Lieutenant Colonel Charles Gold was Commander Royal Artillery in command of 40 Guns, 15 officers and 290 men.

Leamington History Group member David Eason has researched Charles’ life and his role in the Battle of Waterloo.

Charles was born in Ireland in 1768, the son of Captain Richard Gold who was later killed at the Battle of Bunker Hill during the American Revolutionary War.

He married Ann Kilvington of Warwick and they had three sons (who all became soldiers) and two daughters.

At the Battle of Waterloo on Sunday June 18, 1815, after heavy rain it broke into a clear day as the British/Allied Lines sounded with the drummer’s beat of reveille at 4.30am.

The first shot fired was from British Artillery upon the French Infantry as they advanced on ‘Hougoumont’ on the French left flank.

During the advance of the 2nd Division in the afternoon a French howitzer shell penetrated an ammunition wagon of Charles’ command and exploded its cargo. Few men were hurt, but the horses were horribly mutilated and galloped madly about the field.

Later, in a last-ditch attempt to beat the British before turning onto the Prussians, Napoleon sent in his Imperial Guard which advanced upon the British centre.

Several regiments of the Imperial Guard Cavalry attacked the 2nd Division.

Charles’ guns turned on the Old Guard as it advanced up the ridge, but the Old Guard, even though rocked, stood their ground until the Duke gave the order; “Put every gun to them Sir”.

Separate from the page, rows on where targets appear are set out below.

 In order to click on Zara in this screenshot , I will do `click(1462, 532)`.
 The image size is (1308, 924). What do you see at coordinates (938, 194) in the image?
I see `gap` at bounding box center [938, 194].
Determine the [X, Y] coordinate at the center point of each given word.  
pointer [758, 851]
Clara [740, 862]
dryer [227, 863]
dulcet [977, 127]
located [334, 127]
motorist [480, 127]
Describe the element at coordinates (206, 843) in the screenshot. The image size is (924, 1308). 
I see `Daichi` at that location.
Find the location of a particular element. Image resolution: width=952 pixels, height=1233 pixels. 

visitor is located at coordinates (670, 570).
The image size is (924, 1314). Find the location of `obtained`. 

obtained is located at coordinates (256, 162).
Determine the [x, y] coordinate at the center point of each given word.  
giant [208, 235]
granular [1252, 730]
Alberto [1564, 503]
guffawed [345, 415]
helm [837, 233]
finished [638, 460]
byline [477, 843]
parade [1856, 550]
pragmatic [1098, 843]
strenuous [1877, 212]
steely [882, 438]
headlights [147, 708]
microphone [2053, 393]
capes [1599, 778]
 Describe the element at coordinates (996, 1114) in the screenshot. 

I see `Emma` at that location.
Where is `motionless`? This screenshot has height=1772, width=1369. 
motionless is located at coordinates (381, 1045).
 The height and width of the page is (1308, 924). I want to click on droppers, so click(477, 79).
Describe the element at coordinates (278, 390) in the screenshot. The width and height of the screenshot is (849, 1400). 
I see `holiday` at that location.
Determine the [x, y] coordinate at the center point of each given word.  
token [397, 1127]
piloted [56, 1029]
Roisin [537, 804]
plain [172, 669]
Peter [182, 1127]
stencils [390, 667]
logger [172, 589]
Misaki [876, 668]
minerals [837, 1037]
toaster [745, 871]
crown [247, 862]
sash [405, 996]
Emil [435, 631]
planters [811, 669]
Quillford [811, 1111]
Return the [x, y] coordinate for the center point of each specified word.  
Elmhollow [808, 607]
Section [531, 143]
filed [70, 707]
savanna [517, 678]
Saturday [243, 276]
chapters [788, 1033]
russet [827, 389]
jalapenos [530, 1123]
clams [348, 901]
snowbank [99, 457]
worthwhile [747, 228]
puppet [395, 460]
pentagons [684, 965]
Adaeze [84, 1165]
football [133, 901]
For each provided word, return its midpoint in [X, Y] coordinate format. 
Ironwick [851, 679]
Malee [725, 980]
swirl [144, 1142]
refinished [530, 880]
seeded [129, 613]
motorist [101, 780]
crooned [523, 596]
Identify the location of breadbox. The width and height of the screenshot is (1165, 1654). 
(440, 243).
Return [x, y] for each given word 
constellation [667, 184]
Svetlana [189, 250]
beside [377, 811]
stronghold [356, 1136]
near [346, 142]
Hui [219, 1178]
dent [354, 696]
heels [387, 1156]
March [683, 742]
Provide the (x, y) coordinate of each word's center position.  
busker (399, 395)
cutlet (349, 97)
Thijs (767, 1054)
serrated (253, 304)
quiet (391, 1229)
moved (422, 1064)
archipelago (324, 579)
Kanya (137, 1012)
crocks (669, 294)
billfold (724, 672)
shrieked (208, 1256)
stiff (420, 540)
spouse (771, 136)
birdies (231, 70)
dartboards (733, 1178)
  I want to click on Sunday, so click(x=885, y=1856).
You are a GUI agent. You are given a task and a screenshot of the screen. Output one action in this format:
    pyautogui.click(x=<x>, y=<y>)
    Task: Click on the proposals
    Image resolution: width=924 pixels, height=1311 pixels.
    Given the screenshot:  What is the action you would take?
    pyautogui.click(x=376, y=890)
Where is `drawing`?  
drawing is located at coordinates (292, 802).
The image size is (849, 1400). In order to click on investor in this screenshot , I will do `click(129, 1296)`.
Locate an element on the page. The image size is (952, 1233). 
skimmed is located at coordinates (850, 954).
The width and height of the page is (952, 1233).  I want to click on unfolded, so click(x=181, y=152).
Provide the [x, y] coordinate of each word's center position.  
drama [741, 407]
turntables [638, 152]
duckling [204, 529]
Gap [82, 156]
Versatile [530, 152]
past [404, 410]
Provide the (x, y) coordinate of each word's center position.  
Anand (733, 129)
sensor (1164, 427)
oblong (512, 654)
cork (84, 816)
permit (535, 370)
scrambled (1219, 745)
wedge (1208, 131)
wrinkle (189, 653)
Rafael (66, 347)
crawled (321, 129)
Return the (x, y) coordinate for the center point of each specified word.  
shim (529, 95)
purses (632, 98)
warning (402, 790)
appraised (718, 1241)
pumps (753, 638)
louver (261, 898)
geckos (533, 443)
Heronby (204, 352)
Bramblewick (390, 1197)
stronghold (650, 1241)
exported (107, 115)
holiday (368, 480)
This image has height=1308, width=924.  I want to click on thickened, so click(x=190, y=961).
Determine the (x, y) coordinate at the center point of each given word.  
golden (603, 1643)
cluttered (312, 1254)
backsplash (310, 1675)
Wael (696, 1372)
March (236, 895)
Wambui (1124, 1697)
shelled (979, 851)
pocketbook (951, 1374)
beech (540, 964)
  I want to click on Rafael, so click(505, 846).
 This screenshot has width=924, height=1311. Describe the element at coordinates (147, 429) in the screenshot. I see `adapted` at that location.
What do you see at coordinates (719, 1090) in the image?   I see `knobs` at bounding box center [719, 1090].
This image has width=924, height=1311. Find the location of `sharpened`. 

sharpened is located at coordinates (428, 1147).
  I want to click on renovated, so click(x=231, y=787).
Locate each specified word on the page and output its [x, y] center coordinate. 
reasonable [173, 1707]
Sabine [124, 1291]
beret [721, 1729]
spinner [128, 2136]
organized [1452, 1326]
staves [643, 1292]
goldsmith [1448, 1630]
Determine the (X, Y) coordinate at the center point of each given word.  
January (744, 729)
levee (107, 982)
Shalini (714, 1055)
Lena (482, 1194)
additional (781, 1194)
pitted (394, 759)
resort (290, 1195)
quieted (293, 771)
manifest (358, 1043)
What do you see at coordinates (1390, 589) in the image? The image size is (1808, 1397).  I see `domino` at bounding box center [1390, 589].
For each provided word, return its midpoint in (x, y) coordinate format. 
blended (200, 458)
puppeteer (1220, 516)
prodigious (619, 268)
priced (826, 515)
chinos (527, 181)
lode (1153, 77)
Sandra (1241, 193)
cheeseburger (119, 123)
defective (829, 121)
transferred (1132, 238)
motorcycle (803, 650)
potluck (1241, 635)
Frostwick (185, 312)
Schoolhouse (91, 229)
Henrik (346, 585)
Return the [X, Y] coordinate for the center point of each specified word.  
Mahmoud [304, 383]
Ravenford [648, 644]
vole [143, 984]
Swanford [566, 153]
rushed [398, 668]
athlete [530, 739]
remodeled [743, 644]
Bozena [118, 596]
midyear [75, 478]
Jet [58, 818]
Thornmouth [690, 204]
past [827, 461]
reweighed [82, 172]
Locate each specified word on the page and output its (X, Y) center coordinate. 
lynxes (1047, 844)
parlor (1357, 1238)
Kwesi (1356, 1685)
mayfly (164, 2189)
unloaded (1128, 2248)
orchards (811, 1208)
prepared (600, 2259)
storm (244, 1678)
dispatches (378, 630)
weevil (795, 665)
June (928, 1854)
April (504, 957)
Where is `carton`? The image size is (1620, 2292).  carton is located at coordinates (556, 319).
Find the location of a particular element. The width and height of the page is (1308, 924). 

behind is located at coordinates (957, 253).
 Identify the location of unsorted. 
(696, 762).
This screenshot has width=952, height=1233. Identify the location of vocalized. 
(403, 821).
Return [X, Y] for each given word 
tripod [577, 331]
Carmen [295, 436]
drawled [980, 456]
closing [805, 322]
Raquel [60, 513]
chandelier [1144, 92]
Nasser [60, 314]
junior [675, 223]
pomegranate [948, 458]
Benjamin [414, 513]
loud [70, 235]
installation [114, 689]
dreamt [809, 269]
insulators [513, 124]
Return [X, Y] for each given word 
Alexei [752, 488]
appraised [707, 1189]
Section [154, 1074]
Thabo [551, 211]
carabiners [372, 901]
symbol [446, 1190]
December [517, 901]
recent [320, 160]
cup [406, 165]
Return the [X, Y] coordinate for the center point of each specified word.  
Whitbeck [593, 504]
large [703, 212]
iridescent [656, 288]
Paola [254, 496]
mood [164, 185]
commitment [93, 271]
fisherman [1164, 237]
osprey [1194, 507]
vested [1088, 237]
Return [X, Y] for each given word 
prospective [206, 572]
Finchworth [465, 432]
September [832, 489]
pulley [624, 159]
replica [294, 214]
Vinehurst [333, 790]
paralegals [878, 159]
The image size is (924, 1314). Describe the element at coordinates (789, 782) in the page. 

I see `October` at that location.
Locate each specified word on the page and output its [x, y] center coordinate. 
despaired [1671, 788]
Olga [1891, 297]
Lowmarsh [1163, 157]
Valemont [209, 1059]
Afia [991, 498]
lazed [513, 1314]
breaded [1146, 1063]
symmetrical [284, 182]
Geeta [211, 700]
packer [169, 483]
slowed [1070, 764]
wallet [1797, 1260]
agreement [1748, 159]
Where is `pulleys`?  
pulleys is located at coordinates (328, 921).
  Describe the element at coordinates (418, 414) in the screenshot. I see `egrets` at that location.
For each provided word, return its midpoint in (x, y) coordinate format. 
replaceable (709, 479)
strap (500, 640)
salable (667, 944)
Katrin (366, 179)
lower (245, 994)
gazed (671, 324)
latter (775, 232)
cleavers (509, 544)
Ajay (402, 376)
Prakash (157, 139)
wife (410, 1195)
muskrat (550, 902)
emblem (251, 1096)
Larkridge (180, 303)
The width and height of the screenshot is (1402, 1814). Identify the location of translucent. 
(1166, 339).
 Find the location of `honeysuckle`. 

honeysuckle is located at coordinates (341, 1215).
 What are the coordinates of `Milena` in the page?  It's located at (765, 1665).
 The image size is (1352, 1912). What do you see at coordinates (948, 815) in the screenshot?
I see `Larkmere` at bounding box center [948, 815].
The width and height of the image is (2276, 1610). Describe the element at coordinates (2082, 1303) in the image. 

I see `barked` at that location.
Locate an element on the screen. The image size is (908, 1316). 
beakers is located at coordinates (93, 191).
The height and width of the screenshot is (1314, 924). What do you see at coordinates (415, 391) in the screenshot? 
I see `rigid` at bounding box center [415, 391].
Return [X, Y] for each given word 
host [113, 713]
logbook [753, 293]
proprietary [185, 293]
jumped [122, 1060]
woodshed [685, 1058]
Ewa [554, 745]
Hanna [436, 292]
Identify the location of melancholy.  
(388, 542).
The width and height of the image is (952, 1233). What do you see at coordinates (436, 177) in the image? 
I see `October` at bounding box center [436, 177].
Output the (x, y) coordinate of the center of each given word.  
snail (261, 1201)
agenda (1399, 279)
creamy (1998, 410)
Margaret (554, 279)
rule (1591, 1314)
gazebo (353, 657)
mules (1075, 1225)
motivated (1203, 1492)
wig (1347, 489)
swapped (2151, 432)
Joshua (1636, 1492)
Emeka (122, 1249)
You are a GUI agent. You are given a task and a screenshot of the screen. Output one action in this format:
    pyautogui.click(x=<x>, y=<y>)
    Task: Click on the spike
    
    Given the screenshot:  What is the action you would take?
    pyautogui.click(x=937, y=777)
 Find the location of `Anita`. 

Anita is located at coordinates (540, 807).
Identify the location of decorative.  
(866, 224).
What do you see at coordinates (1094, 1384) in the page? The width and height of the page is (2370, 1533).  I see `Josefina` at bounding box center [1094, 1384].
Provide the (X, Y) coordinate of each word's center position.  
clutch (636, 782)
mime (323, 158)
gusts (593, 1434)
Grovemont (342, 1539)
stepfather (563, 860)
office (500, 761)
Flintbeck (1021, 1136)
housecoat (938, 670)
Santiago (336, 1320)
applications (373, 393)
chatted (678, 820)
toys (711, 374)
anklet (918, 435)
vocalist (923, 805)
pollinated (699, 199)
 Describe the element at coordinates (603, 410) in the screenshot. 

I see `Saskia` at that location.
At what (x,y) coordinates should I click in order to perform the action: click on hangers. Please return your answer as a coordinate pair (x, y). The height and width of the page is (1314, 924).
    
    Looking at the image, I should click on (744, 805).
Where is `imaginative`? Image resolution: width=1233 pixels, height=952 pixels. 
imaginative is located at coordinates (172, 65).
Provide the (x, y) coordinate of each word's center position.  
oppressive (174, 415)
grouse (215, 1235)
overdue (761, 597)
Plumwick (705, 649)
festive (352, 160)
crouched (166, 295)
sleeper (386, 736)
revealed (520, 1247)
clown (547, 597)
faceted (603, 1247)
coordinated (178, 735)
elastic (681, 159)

The Middle Guard was stopped, and began to retreat which ended up as a rout, spreading throughout the French Army as the Old Guard was completely destroyed to a man where they stood.

Charles survived the battle and was mentioned in despatches. He was appointed a Companion of the Bath on the recommendation of the Duke of Wellington.

Charles retired his commission in December 1827 due to bad health.

It is believed that shortly after his retirement Charles took up residence in Leamington and, according to the 1841 census he, was living with his daughter Mary in Newbold Road.

The residence was a lodging house, kept by 53-year-old Elizabeth Bate and two servants. Charles died there on Sunday April 17, 1842, after a long illness, aged 73. He was buried by the Rev John Craig at All Saints parish church. By 1838, the churchyard was full and a piece of land in New Street was purchased for burials. The land has since been cleared and the headstones placed against its perimeter.